Le lendemain, le jeune homme prit congé de ses hôtesses et
s’en alla sur une mer calmée.
Lorsqu’il parvint dans l’île de Lumière, on lui fit fête en
apprenant qu’il était l’envoyé du roi disparu. Il fut conduit en grande pompe
au château et remit à la reine le pli cacheté. Aussitôt, celle-ci convoqua ses
gens et fit commencer les préparatifs du mariage de sa fille.
La princesse était douce et d’une grande beauté. Elle fut
conquise par la grâce du jeune homme qui, de son côté, ne pouvait la quitter
des yeux.
Le soir même, et sans attendre le retour du souverain, on
célébra des noces grandioses.
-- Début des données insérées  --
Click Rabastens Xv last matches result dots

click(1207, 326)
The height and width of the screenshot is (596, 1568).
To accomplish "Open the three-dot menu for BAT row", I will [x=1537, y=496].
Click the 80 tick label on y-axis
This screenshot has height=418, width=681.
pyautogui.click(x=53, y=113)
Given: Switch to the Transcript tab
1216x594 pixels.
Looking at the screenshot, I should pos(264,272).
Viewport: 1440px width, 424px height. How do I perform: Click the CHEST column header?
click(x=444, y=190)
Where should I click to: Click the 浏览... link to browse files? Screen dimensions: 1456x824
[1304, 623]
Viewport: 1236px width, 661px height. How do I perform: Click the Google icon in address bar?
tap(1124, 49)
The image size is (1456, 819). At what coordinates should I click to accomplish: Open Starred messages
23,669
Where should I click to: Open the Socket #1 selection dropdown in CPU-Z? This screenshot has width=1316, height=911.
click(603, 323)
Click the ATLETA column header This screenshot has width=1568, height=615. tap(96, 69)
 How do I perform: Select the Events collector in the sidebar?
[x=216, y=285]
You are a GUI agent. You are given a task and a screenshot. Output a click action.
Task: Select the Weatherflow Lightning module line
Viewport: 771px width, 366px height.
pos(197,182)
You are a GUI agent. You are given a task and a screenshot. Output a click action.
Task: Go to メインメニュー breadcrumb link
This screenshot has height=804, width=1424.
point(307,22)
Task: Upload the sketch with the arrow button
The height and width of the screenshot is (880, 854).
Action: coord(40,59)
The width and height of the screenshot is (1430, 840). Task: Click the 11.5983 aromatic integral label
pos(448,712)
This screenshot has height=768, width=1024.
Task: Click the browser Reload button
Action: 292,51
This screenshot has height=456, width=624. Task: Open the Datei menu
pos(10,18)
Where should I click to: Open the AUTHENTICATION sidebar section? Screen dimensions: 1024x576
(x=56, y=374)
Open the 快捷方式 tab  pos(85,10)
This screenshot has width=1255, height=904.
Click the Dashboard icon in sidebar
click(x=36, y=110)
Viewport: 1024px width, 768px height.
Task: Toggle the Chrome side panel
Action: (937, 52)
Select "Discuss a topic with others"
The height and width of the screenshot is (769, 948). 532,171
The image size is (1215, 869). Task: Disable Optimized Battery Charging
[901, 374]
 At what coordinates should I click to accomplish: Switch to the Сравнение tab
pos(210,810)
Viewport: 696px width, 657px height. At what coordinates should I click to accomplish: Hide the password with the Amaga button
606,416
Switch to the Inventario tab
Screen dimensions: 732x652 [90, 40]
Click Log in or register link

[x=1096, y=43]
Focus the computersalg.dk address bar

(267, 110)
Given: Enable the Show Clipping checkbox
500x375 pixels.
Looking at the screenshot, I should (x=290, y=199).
Les jeunes époux étaient pleinement heureux et
tout semblait devoir contribuer à leur bonheur.
Pourtant leur quiétude fut de courte durée...
Après avoir fait l’inspection de tout son archipel, le roi
rentra dans sa capitale.
Jugez de sa surprise et de sa stupeur lorsqu’il vit, auprès
de sa douce fille, le jeune homme que, depuis vingt ans, il cherchait à faire
périr.
Sa colère se déchaîna si violemment que les arbres de l’île
frémirent et se courbèrent, comme secoués par la tempête.
Puis il interrogea avec dureté le jeune garçon, le sommant
de répondre sans déguiser. Il l’accusa d’avoir substitué un faux à la lettre
écrite de sa main. Le malheureux ne savait comment se défendre et, comme sa
jeune épouse intercédait auprès du roi en sa faveur, il fut décidé qu’il ne
reparaîtrait au château que s’il parvenait à ravir les trois cheveux d’or du
Diable. C’était un exploit que personne, jusque-là, n’avait pu réaliser, et le
roi se réjouissait d’être à tout jamais délivré de son jeune ennemi.
Ce dernier, sans plus tarder, se mit en route pour l’enfer. Il
pénétra dans une grotte gardée par un vieillard chenu qui lui demanda pourquoi
le poisson d’argent ne venait plus déposes ses œufs phosphorescents au coin de
la caverne et le privait ainsi de lumière.
Le jeune homme, interloqué d’une telle question, promit d’y
réfléchir et d’y répondre à son retour. Il continua d’avancer dans les
ténèbres.
Au bout d’un temps fort long, il fut arrêté par un autre
vieillard qui s’inquiétait de ne plus recueillir de vin lorsqu’il pressait l’algue
mauve. Le jeune homme, consulté à ce sujet, promit de fournir une réponse lorsqu’il
reviendrait. Il poursuivit son chemin jusqu’à une rivière qu’il ne parvint pas
à franchir. Il voulut prendre son élan pour sauter sur l’autre rive, mais
comprit qu’il se noierait et attendit quelques instants. Il vit alors un
passeur qui conduisait sa barque d’une berge à l’autre. L’homme accepta de le
transporter mais se plaignit de n’être jamais relayé dans son travail et lui en
demanda la raison.
Lui ayant promis une réponse à son retour, notre ami s’engagea
dans un souterrain. Il avança dans une obscurité totale et, sentant une vive
chaleur, s’aperçut qu’il était devant un portail.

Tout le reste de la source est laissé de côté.